### Task objective:
The expected answer is all of the entries, written out exactly.

=== Begin Enclosure ===

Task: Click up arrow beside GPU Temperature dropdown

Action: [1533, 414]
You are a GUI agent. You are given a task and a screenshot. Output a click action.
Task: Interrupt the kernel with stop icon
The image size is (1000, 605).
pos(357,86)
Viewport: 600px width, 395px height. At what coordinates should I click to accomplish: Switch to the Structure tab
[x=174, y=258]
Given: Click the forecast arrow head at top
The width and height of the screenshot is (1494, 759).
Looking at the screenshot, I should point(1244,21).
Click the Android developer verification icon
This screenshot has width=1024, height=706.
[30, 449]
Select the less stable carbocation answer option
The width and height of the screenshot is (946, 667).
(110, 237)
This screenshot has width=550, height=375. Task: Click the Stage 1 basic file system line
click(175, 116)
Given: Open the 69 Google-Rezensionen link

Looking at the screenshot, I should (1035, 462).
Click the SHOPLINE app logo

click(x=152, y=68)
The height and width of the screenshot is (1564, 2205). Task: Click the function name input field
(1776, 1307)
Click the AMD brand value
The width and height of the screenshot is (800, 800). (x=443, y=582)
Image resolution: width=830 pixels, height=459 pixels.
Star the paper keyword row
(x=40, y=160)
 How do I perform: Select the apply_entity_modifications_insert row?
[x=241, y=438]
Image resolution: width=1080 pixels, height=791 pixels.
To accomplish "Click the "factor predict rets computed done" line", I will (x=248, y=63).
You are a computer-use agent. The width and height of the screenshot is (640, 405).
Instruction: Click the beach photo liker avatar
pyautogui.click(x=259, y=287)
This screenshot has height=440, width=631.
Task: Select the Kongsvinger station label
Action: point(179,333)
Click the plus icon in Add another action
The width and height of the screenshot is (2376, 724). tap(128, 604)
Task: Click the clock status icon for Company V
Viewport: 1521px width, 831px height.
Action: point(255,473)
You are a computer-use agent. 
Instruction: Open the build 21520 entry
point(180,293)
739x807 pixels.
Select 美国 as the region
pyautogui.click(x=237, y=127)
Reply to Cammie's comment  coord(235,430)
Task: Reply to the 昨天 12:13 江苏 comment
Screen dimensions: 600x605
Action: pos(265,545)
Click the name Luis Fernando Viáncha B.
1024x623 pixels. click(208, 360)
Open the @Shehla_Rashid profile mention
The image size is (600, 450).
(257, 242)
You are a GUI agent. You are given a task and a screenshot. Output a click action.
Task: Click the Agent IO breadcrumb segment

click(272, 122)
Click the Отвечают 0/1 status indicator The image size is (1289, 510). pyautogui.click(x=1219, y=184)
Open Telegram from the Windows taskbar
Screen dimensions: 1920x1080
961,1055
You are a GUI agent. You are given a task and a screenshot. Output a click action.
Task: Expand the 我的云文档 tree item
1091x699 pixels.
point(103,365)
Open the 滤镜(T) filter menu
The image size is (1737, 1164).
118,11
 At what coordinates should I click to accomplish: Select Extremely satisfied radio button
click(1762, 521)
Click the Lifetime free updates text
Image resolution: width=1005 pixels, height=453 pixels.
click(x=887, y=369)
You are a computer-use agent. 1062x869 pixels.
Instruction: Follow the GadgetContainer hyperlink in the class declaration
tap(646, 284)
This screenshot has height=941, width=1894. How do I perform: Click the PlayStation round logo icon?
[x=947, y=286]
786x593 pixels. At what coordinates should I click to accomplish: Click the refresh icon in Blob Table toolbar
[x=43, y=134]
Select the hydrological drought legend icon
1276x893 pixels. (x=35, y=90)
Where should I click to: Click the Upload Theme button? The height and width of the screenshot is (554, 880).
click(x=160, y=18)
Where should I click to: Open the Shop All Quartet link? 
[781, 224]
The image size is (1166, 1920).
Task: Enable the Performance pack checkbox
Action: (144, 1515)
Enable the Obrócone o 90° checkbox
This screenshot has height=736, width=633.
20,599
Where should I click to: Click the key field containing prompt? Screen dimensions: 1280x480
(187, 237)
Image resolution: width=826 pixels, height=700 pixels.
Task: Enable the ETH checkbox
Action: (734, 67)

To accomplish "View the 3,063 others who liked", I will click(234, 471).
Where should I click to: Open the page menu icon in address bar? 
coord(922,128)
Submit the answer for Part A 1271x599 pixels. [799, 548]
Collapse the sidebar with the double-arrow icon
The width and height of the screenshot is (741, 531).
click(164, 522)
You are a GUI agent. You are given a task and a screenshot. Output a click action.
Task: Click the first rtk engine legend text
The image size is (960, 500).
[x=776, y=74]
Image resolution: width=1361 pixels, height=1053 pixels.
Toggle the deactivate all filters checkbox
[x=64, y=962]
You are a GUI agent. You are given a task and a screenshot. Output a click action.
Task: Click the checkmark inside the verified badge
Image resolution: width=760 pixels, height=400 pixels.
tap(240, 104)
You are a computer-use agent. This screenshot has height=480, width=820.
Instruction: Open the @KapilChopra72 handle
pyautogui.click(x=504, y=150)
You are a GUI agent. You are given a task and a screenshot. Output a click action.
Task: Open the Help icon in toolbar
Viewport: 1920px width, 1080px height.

=== End Enclosure ===

### Exercise output:
Task: Click up arrow beside GPU Temperature dropdown

Action: [1533, 414]
You are a GUI agent. You are given a task and a screenshot. Output a click action.
Task: Interrupt the kernel with stop icon
The image size is (1000, 605).
pos(357,86)
Viewport: 600px width, 395px height. At what coordinates should I click to accomplish: Switch to the Structure tab
[x=174, y=258]
Given: Click the forecast arrow head at top
The width and height of the screenshot is (1494, 759).
Looking at the screenshot, I should point(1244,21).
Click the Android developer verification icon
This screenshot has width=1024, height=706.
[30, 449]
Select the less stable carbocation answer option
The width and height of the screenshot is (946, 667).
(110, 237)
This screenshot has width=550, height=375. Task: Click the Stage 1 basic file system line
click(175, 116)
Given: Open the 69 Google-Rezensionen link

Looking at the screenshot, I should (1035, 462).
Click the SHOPLINE app logo

click(x=152, y=68)
The height and width of the screenshot is (1564, 2205). Task: Click the function name input field
(1776, 1307)
Click the AMD brand value
The width and height of the screenshot is (800, 800). (x=443, y=582)
Image resolution: width=830 pixels, height=459 pixels.
Star the paper keyword row
(x=40, y=160)
 How do I perform: Select the apply_entity_modifications_insert row?
[x=241, y=438]
Image resolution: width=1080 pixels, height=791 pixels.
To accomplish "Click the "factor predict rets computed done" line", I will (x=248, y=63).
You are a computer-use agent. The width and height of the screenshot is (640, 405).
Instruction: Click the beach photo liker avatar
pyautogui.click(x=259, y=287)
This screenshot has height=440, width=631.
Task: Select the Kongsvinger station label
Action: point(179,333)
Click the plus icon in Add another action
The width and height of the screenshot is (2376, 724). tap(128, 604)
Task: Click the clock status icon for Company V
Viewport: 1521px width, 831px height.
Action: point(255,473)
You are a computer-use agent. 
Instruction: Open the build 21520 entry
point(180,293)
739x807 pixels.
Select 美国 as the region
pyautogui.click(x=237, y=127)
Reply to Cammie's comment  coord(235,430)
Task: Reply to the 昨天 12:13 江苏 comment
Screen dimensions: 600x605
Action: pos(265,545)
Click the name Luis Fernando Viáncha B.
1024x623 pixels. click(208, 360)
Open the @Shehla_Rashid profile mention
The image size is (600, 450).
(257, 242)
You are a GUI agent. You are given a task and a screenshot. Output a click action.
Task: Click the Agent IO breadcrumb segment

click(272, 122)
Click the Отвечают 0/1 status indicator The image size is (1289, 510). pyautogui.click(x=1219, y=184)
Open Telegram from the Windows taskbar
Screen dimensions: 1920x1080
961,1055
You are a GUI agent. You are given a task and a screenshot. Output a click action.
Task: Expand the 我的云文档 tree item
1091x699 pixels.
point(103,365)
Open the 滤镜(T) filter menu
The image size is (1737, 1164).
118,11
 At what coordinates should I click to accomplish: Select Extremely satisfied radio button
click(1762, 521)
Click the Lifetime free updates text
Image resolution: width=1005 pixels, height=453 pixels.
click(x=887, y=369)
You are a computer-use agent. 1062x869 pixels.
Instruction: Follow the GadgetContainer hyperlink in the class declaration
tap(646, 284)
This screenshot has height=941, width=1894. How do I perform: Click the PlayStation round logo icon?
[x=947, y=286]
786x593 pixels. At what coordinates should I click to accomplish: Click the refresh icon in Blob Table toolbar
[x=43, y=134]
Select the hydrological drought legend icon
1276x893 pixels. (x=35, y=90)
Where should I click to: Click the Upload Theme button? The height and width of the screenshot is (554, 880).
click(x=160, y=18)
Where should I click to: Open the Shop All Quartet link? 
[781, 224]
The image size is (1166, 1920).
Task: Enable the Performance pack checkbox
Action: (144, 1515)
Enable the Obrócone o 90° checkbox
This screenshot has height=736, width=633.
20,599
Where should I click to: Click the key field containing prompt? Screen dimensions: 1280x480
(187, 237)
Image resolution: width=826 pixels, height=700 pixels.
Task: Enable the ETH checkbox
Action: (734, 67)

To accomplish "View the 3,063 others who liked", I will click(234, 471).
Where should I click to: Open the page menu icon in address bar? 
coord(922,128)
Submit the answer for Part A 1271x599 pixels. [799, 548]
Collapse the sidebar with the double-arrow icon
The width and height of the screenshot is (741, 531).
click(164, 522)
You are a GUI agent. You are given a task and a screenshot. Output a click action.
Task: Click the first rtk engine legend text
The image size is (960, 500).
[x=776, y=74]
Image resolution: width=1361 pixels, height=1053 pixels.
Toggle the deactivate all filters checkbox
[x=64, y=962]
You are a GUI agent. You are given a task and a screenshot. Output a click action.
Task: Click the checkmark inside the verified badge
Image resolution: width=760 pixels, height=400 pixels.
tap(240, 104)
You are a computer-use agent. This screenshot has height=480, width=820.
Instruction: Open the @KapilChopra72 handle
pyautogui.click(x=504, y=150)
You are a GUI agent. You are given a task and a screenshot. Output a click action.
Task: Open the Help icon in toolbar
Viewport: 1920px width, 1080px height.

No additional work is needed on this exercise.